- Geographic distribution: Solomon Islands
- Linguistic classification: AustronesianMalayo-PolynesianOceanicTemotuReef Islands–Santa Cruz; ; ; ;
- Proto-language: Proto-Reefs – Santa Cruz (Proto-RSC)
- Subdivisions: Äiwoo; Nendi (Santa Cruz);

Language codes
- Glottolog: reef1242

= Reefs–Santa Cruz languages =

Group of Oceanic languages in the Solomon Islands

The Reef Islands–Santa Cruz languages (usually shortened to Reefs–Santa Cruz, abbreviated RSC) are a branch of the Oceanic languages comprising the languages of the Santa Cruz Islands and Reef Islands:

- Äiwoo (also known as Reefs)
- languages of the island of Nendö (Santa Cruz):
  - Nanggu (also known as Engdewu)
  - Natügu
  - Nalögo
  - Noipä (Noipx)

==Background==
The debate in Oceanic linguistics dated from the Second International Conference on Austronesian Linguistics in 1978, where two opposing papers were presented. Peter Lincoln argued that the Reefs – Santa Cruz languages were Oceanic, while Stephen Wurm argued that they were Papuan languages.

==Classification==
These languages were only definitively classified as part of the Oceanic subgroup of the Austronesian family after a series of papers that refuted the three major arguments for classifying them as either primarily Papuan languages or at least heavily influenced by a Papuan substrate.
- Malcolm Ross and Åshild Næss (2007) demonstrated regular sound correspondences between the reconstructed ancestor Proto-Oceanic and RSC languages. Among other changes, RSC languages are characterized by a pervasive syncope of vowels and truncation of syllables.
- Åshild Næss (2006) showed that the "multiple noun classes" in RSC do not resemble Papuan-style gender systems, but do have parallels in other Oceanic languages of nearby Vanuatu.
- Åshild Næss and Brenda H. Boerger (2008) showed that the complex verbal structures of RSC are derived by normal erosion of verb morphology and grammaticalization of verb serialization commonly found in many Oceanic languages, and thus do not reflect a Papuan substrate.
- William James Lackey and Brenda H. Boerger (2021) revises the reconstruction made by Ross and Næss (2008), and outlines in detail some regular correspondences between RSC and Proto-Oceanic consonants that were overlooked, such as *s > t (and later t > s before /i/). They also conclude that the truncation of syllables in Proto-RSC was primarily driven by stress: words that contained a Proto-Oceanic final consonant, being oxytone, preserved their final syllable; likewise, syncope (word-medially) took place if the word originally ended in a final consonant, or was trisyllabic.

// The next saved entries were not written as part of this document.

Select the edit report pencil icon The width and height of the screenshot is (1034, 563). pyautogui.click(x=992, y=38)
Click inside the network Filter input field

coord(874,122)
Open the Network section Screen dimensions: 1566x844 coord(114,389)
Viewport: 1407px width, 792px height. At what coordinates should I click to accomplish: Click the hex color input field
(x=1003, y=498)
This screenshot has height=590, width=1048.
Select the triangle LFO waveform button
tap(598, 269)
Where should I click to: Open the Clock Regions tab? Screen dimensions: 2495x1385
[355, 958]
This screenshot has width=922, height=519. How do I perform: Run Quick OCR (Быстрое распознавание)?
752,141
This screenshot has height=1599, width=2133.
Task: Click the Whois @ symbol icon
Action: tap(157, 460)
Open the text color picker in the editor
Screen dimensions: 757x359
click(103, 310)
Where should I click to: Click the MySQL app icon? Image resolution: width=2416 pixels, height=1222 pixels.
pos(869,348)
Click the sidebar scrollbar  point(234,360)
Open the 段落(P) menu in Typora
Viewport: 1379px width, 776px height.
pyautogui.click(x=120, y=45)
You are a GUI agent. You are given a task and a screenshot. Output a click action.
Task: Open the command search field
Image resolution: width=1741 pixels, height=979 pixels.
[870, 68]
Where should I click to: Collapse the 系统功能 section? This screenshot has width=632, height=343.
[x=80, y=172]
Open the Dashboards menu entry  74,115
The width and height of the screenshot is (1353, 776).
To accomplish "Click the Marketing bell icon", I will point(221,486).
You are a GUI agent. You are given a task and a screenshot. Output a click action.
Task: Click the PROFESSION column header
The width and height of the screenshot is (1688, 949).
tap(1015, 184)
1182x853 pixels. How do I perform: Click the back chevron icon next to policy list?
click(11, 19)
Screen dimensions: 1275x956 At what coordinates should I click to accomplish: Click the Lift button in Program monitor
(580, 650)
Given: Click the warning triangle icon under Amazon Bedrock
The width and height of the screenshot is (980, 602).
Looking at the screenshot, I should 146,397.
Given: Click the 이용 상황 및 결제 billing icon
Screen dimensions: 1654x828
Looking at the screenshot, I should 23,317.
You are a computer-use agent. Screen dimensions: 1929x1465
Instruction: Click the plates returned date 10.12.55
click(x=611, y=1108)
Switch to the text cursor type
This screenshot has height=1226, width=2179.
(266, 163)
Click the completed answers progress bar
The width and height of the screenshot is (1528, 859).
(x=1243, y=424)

Ross and Næss (2007) offer a retrospective conclusion:

How then did it come about that Stephen Wurm thought the RSC [Reefs – Santa Cruz] languages were Papuan? In small measure because the reconstruction of POc had in the 1970s not progressed to where it is today. In larger measure because the typological features he found in the RSC languages had yet to be documented in other Oceanic languages. And because the RSC languages had undergone phonological changes which rendered some cognates unrecognizable and led eventually to the replacement of others.